A apresentação de Kesha no CarnaUOL 2026 funcionou como um retrato claro de sua trajetória recente. Após 11 anos longe dos palcos brasileiros, a cantora voltou a São Paulo no último sábado (24) com um show que equilibra passado, reposicionamento artístico e controle criativo. No Allianz Parque, diante de um público majoritariamente fiel e atento, o espetáculo ganhou contornos de afirmação profissional.

Kesha transforma CarnaUOL em celebração pop | Foto: @pridiabr

A abertura com “TiK ToK” estabeleceu o tom desde o primeiro minuto. O hit que apresentou Kesha ao mundo em 2009 surge hoje com outro peso. A música permanece eficiente como motor de festa, mas carrega também a consciência de quem entende o próprio lugar na história do pop. A reação imediata do público confirmou essa leitura, com coro forte e adesão total, mesmo sob a garoa persistente.

A sequência com “Crazy Kids”, “Blow”, “C’Mon” e “Timber” manteve o ritmo alto e revelou um repertório pensado para dialogar com diferentes fases da carreira. O Allianz Parque respondeu como pista de festival, reforçando a relação construída desde a passagem pelo Brasil em 2015, durante a turnê “Warrior”, quando a cantora consolidou sua base de fãs no país.

O setlist avançou com naturalidade entre os primeiros discos, “Animal” e “Cannibal”, e o momento atual representado por “Period”, álbum lançado em 2025. Faixas como “Attention!”, “Boy Crazy.” e “Joyride.” evidenciam uma artista que revisita a estética de festa sob novas condições. O discurso agora parte da autonomia, tanto criativa quanto estrutural, refletindo a fase independente de Kesha à frente da Kesha Records.

Esse recorte ganha relevância ao considerar os últimos anos de sua carreira. Entre disputas contratuais, exposições públicas e períodos de afastamento dos holofotes, Kesha construiu um catálogo que acompanha sua transformação. Trabalhos como “Rainbow” e “Gag Order” ampliaram seu campo de atuação artística, enquanto “Period” funciona como síntese de liberdade estética e retomada de controle.
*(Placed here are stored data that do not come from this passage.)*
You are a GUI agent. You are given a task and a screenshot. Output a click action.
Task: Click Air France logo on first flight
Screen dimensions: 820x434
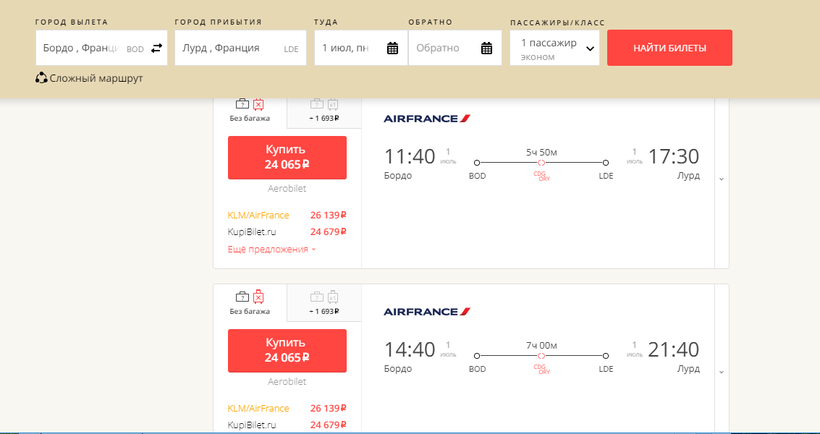point(427,118)
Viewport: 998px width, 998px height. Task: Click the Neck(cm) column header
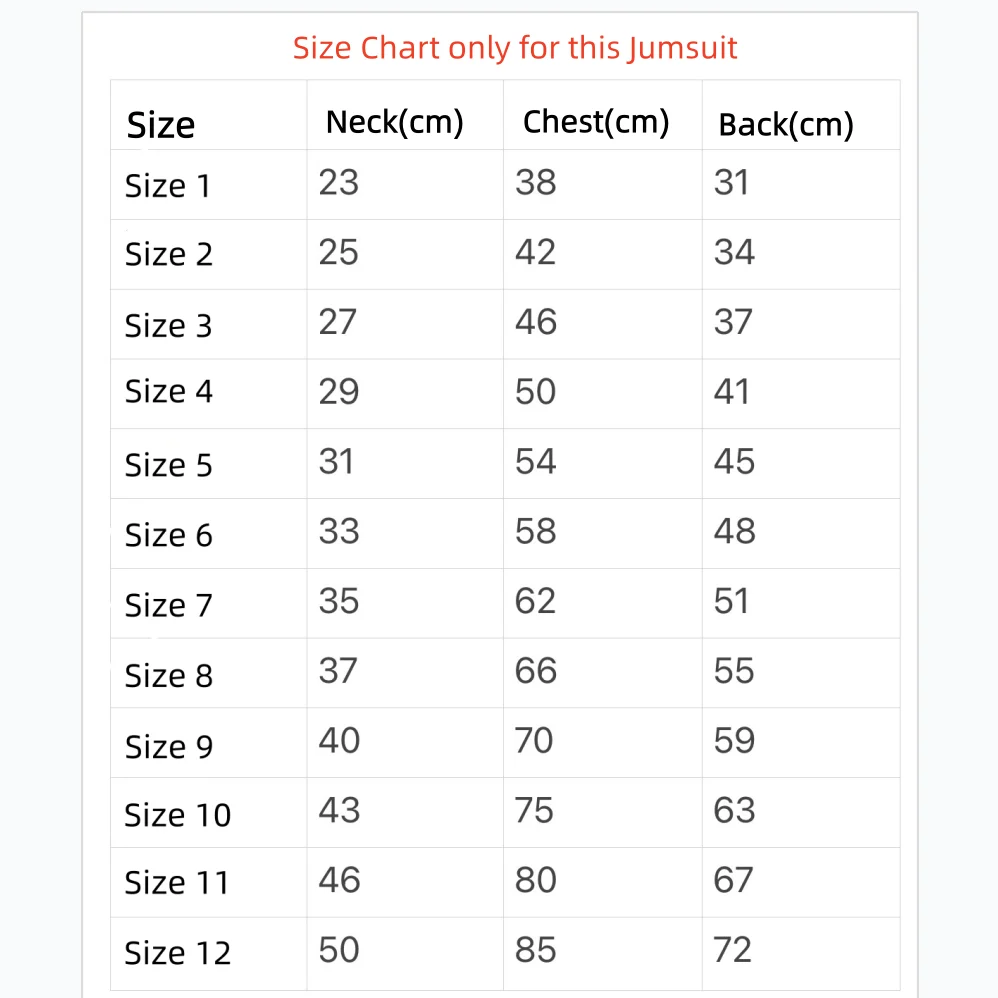[x=394, y=123]
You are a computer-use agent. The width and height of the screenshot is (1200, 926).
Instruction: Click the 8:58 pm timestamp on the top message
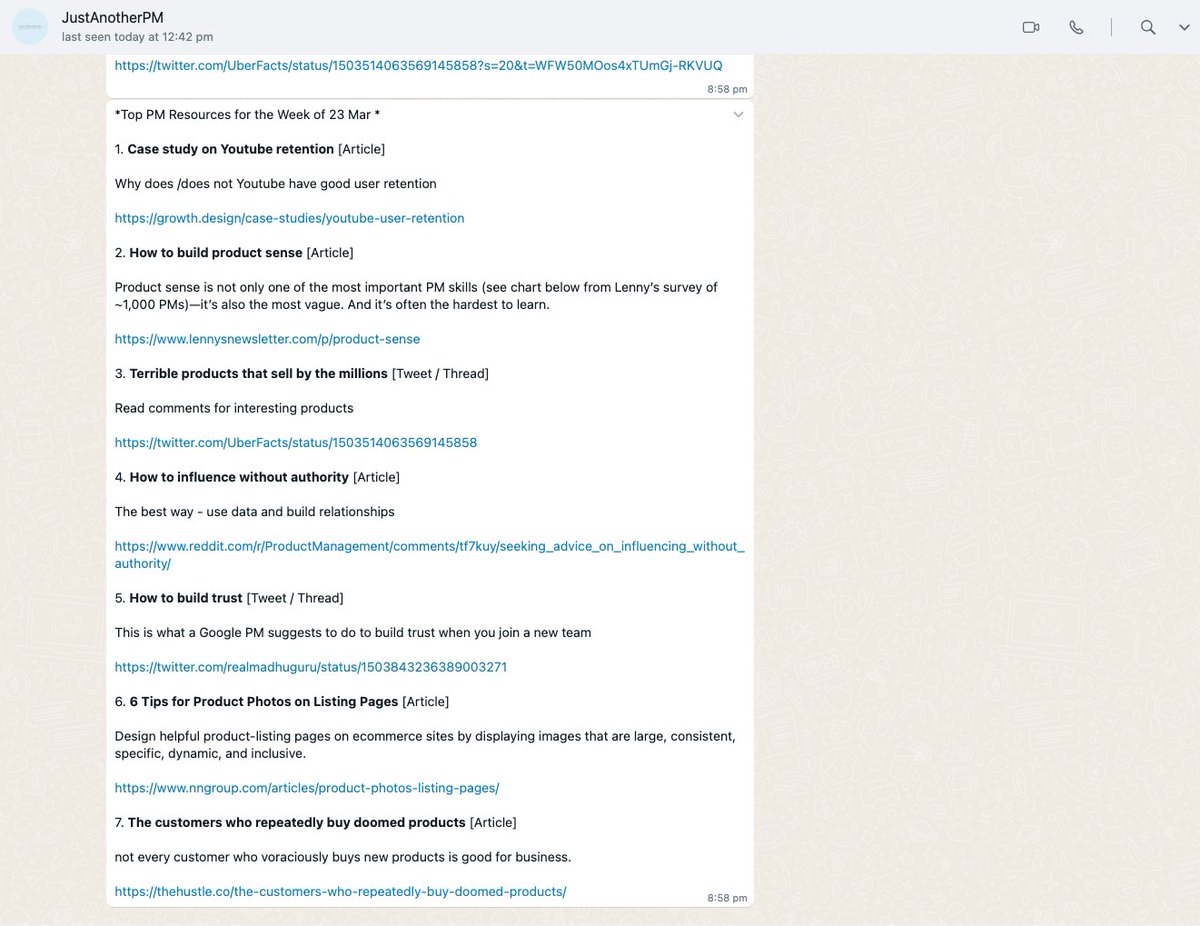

O show no CarnaUOL dialoga diretamente com esse contexto ao apresentar uma artista confortável com sua própria narrativa.

Um dos momentos mais comentados da noite aconteceu quando Kesha recebeu de um fã uma camiseta com as cores da bandeira do Brasil. A troca de figurino no palco reforçou a conexão com o público local e se integrou ao espetáculo de forma orgânica. Na sequência, músicas como “Cathedral.” e “Praying” trouxeram uma mudança pontual de clima, funcionando como contraponto dentro de um show predominantemente expansivo.

A reta final retomou a energia direta que sempre marcou sua discografia. “Your Love Is My Drug” e “We R Who We R” encerraram a apresentação com o Allianz Parque completamente entregue, consolidando uma noite construída sobre memória, presença e atualização artística. O visual final, com referências às cores do Brasil, fechou o espetáculo em sintonia com o público.

Mais do que um retorno pontual, a apresentação no CarnaUOL marcou a primeira vinda de Kesha ao Brasil como artista independente, elemento central de sua fase atual. O show apresentou uma cantora que revisita seus próprios hits sem depender deles, sustentada por um repertório que acompanha sua evolução e por uma relação sólida com os fãs.